Rate-responsive mode may not be appropriate for patients who cannot tolerate pacing rates above the programmed Lower Rate. For Micra Model MC1VR01, asynchronous VVIR pacing with sinus rhythm may not be appropriate when competitive pacing is considered undesirable or causes symptoms of pacemaker syndrome. The patient’s age and medical condition should be considered by physicians and patients as they select the pacing system, mode of operation, and implant technique best suited to the individual.

Precautions should be taken before administering anticoagulant agents, antiplatelet agents, or contrast media in patients with known hypersensitivity to these agents.

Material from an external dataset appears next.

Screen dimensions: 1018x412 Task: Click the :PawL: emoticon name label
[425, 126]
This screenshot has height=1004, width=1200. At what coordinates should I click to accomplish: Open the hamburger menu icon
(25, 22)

The use of deactivated Micra devices in situ and an active Micra device, or an active transvenous pacemaker or defibrillator, has not been clinically tested to determine whether EMI or physical interaction is clinically significant. Bench testing supports that implantation of an active Micra device, or an active transvenous pacemaker or defibrillator, next to an inactivated Micra device is unlikely to cause EMI or physical interaction. Post-approval studies are planned to characterize risks of co-implanted, deactivated Micra devices. Currently recommended end of device life care for a Micra device may include the addition of a replacement device with or without explanation of the Micra device, which should be turned off.

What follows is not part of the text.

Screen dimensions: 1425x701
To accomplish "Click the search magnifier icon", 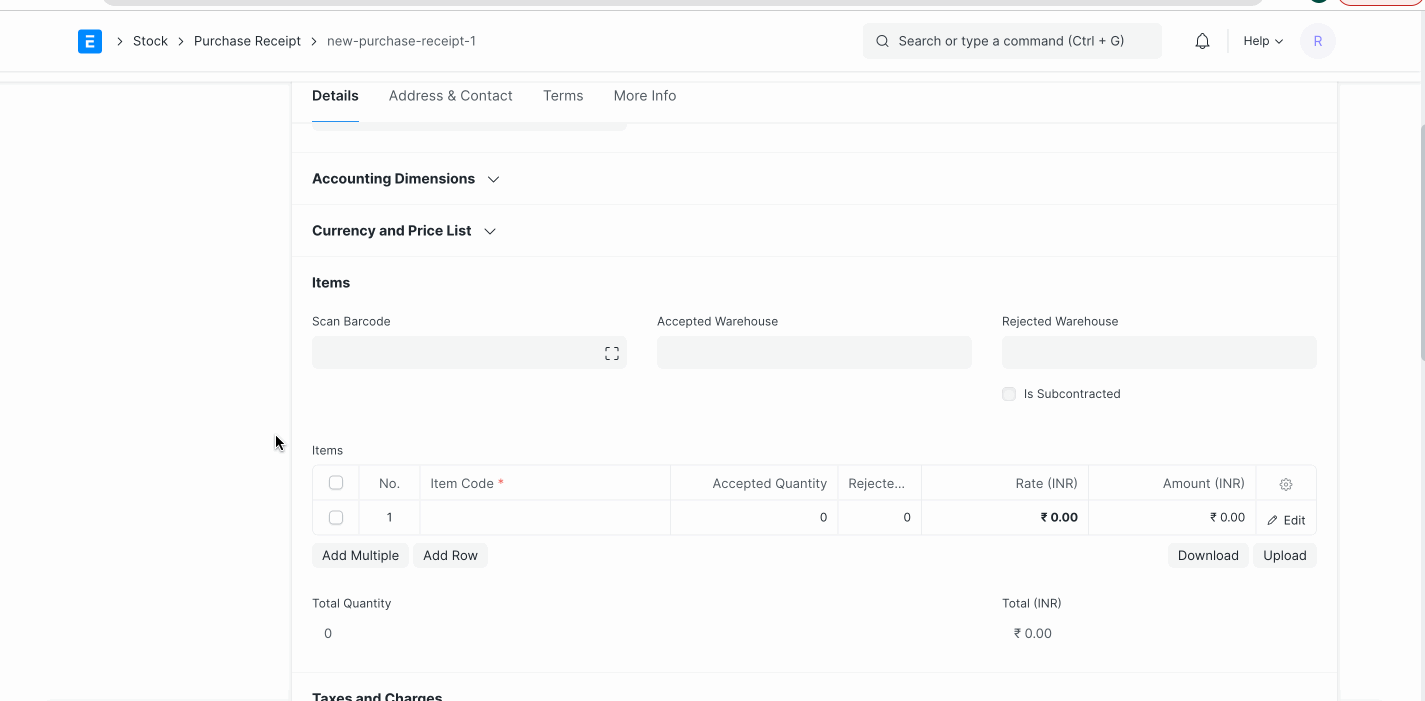I will point(882,41).

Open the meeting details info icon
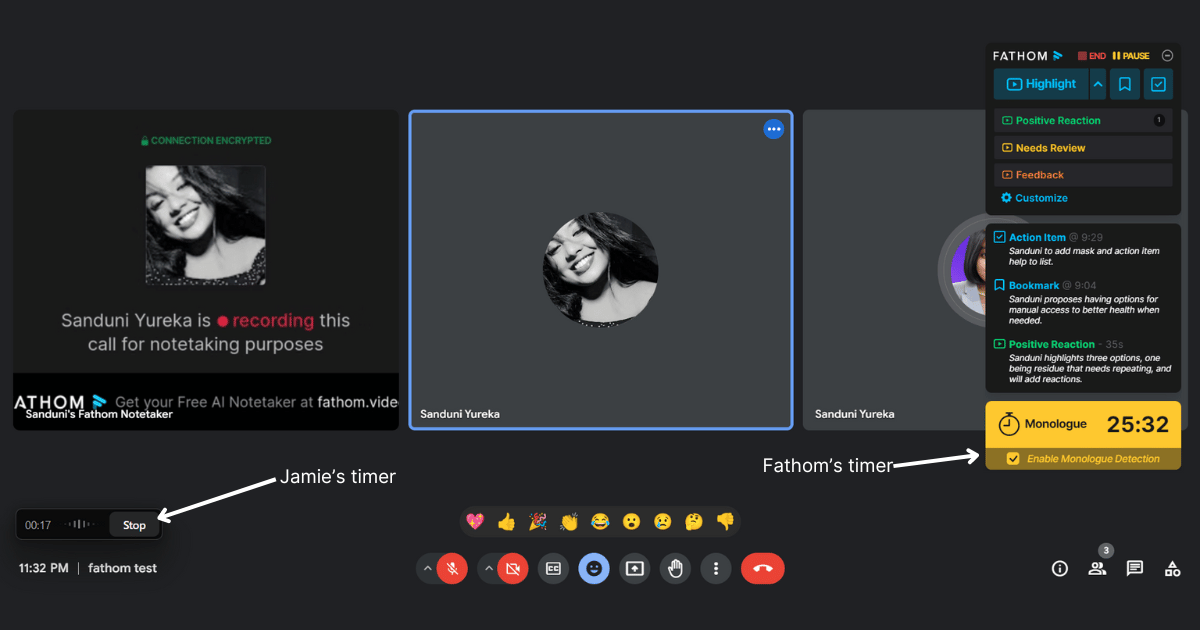[1060, 568]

For Micra AV Model MC1AVR1, patient activities and environments which present mechanical vibrations to the patient can interfere with the mechanical sensing of atrial contractions. This can result in a loss of AV synchrony.

Potential Adverse Events or Potential Complications

Potential complications include, but are not limited to, toxic/allergic reaction, oversensing, pacemaker syndrome, cardiac arrest, acceleration of tachycardia, necrosis, myocardial infarction and surgical complications such as cardiac perforation, pericardial effusion, cardiac tamponade, device embolization, hematoma, AV fistula, vessel dissection, infection, cardiac inflammation, and thrombosis. 

See the device manuals for detailed information regarding the implant procedure, indications, contraindications, warnings, precautions, MRI conditions for use, and potential complications/adverse events. For further information, please call Medtronic at 1-800-328-2518 and/or consult Medtronic’s website at www.medtronic.com.

Caution: Federal law (USA) restricts these devices to sale by or on the order of a physician.